_Study questions_
1. From the Kentucky pill charges article, repeat word for word the part that opens with the words containing "Deputies recovered more" and closes with "from seizing them.".
2. In the Kentucky pill charges article, condense the paragraph beginning "Doctors and others who worked for Urgent Care Services" into a single shorter sentence that keeps its main facts.
**** Provided passage ****
Print |
E-mail to a friend
NEWS
Four in Ky. charged with bringing pills from Fla.
PIKEVILLE, Ky. -- Four people suspected of bringing pills to eastern Kentucky from Florida are facing drug charges in Pike County.
WYMT-TV reports hundreds of pills were seized when deputies raided the homes of Steve Pete Hackney and Anjolique Wilder on Thursday night. The pair were arrested along with two others who were at Hackney's home, Joey Hackney and Eddie Ray Hensley.
Deputies recovered more than 400 so-called "Roxycontin" and Xanax pills, $17,000 and guns.
Pike County Sheriff Charles "Fuzzy" Keesee said Wilder tried to eat the pills to prevent officers from seizing them.
All four have pleaded not guilty.
Meanwhile, the Lexington Herald-Leader is reporting two former employees of a pain clinic chain were charged in Pikeville this week with being part of a drug ring that brought Methadone and other prescription drugs from out of state into eastern Kentucky.
A complaint filed in federal court charges Stephen M. Lyon, 45, of Louisiana, and Tonia Snook, 33, of Mississippi, in a drug distribution conspiracy.
Lyon is the former CEO of Urgent Care Services, based in Slidell, La., and Snook is a former employee, according to a statement by investigator James Hunter.
According to Hunter, the pair recruited people from the Floyd County area to go to company offices in Slidell, Philadelphia and Cincinnati for methadone and other pills between 2004 to 2007.
When police raided the Urgent Care Services office in Philadelphia in 2007, they found that more than 100 people had traveled there from eastern Kentucky to get prescriptions.
Hunter said people would pay around $500 to get prescriptions for 160 methadone wafers, 120 Percocet pills and 120 Xanax tablets.
Doctors and others who worked for Urgent Care Services have pleaded guilty to improperly giving prescriptions and drugs to people from the Floyd County area. The doctors told investigators they felt pressured by company officials to keep prescribing the pills in order to generate income for the clinics.
**** Entries supplied ****
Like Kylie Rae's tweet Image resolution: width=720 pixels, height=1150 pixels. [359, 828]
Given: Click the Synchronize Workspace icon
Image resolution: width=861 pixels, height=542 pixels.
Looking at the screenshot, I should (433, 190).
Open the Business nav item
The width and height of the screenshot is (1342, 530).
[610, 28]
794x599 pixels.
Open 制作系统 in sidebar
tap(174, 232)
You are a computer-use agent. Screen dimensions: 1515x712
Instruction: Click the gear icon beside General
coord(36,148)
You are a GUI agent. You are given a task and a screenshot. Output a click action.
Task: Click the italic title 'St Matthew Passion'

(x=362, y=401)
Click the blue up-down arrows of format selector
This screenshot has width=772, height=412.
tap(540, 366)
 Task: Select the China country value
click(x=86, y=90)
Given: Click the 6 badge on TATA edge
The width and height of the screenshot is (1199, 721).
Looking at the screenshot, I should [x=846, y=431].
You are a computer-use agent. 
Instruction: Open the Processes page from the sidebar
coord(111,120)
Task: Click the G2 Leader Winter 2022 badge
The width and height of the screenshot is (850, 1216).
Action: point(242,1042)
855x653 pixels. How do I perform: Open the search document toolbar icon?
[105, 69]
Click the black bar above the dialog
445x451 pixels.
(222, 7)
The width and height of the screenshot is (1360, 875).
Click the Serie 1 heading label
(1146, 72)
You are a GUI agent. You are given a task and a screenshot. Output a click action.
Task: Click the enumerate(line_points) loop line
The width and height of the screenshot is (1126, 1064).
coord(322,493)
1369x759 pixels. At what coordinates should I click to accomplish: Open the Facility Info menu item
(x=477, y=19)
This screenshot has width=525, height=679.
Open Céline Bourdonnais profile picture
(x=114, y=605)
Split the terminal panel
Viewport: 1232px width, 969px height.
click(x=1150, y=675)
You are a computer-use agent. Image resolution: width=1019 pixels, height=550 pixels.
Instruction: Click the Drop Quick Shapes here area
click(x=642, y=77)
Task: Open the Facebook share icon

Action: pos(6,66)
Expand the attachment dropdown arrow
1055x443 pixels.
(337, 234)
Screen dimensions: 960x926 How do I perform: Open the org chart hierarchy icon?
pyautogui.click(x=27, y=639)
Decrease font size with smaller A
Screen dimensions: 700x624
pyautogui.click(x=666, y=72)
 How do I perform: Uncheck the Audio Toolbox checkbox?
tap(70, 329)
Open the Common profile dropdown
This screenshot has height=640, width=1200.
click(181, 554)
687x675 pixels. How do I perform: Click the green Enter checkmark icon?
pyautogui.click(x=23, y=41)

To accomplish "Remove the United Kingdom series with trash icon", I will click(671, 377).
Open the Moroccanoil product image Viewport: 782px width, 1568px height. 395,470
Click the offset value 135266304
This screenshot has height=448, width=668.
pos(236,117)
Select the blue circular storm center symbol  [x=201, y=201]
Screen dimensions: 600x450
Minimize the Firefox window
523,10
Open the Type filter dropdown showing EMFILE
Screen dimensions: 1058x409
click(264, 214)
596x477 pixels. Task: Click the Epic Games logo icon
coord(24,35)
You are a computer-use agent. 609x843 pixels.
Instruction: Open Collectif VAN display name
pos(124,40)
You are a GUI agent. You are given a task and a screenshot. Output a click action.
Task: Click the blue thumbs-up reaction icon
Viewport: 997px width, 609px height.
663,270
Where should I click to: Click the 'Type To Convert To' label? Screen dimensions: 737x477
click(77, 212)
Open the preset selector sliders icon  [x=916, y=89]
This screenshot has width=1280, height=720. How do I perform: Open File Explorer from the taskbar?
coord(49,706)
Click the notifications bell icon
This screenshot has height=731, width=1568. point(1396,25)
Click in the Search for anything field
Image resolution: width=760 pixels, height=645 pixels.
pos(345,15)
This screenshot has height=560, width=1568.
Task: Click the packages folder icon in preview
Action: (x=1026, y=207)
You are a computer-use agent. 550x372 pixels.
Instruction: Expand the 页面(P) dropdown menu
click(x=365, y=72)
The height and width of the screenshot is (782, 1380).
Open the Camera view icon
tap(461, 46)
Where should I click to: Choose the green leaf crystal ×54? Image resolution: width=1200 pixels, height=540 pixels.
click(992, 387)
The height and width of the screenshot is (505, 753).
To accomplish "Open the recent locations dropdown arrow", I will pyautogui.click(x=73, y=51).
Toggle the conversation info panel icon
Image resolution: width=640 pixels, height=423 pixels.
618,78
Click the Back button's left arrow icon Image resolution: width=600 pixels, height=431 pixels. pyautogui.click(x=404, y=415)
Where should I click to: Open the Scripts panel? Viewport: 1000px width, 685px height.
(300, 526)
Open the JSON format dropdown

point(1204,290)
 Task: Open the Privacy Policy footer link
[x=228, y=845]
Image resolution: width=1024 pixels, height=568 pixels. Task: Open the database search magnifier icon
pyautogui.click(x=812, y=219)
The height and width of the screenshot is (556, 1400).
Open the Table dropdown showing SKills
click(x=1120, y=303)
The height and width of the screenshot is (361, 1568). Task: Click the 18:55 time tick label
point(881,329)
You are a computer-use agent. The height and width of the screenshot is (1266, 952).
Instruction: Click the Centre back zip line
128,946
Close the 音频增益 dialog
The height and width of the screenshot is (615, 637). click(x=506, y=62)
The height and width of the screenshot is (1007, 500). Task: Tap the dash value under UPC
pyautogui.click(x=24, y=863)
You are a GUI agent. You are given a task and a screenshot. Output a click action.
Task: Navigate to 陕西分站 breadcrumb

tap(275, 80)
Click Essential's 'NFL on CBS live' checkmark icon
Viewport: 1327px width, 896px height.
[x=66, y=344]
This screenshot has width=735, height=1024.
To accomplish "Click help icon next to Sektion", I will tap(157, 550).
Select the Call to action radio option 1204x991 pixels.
****
_Task answers_
1.
Deputies recovered more than 400 so-called "Roxycontin" and Xanax pills, $17,000 and guns.
Pike County Sheriff Charles "Fuzzy" Keesee said Wilder tried to eat the pills to prevent officers from seizing them.

2. Former Urgent Care Services doctors and other workers have pleaded guilty to improperly giving prescriptions and drugs to people from the Floyd County area, and the doctors said company officials pressured them to keep prescribing pills to generate clinic income.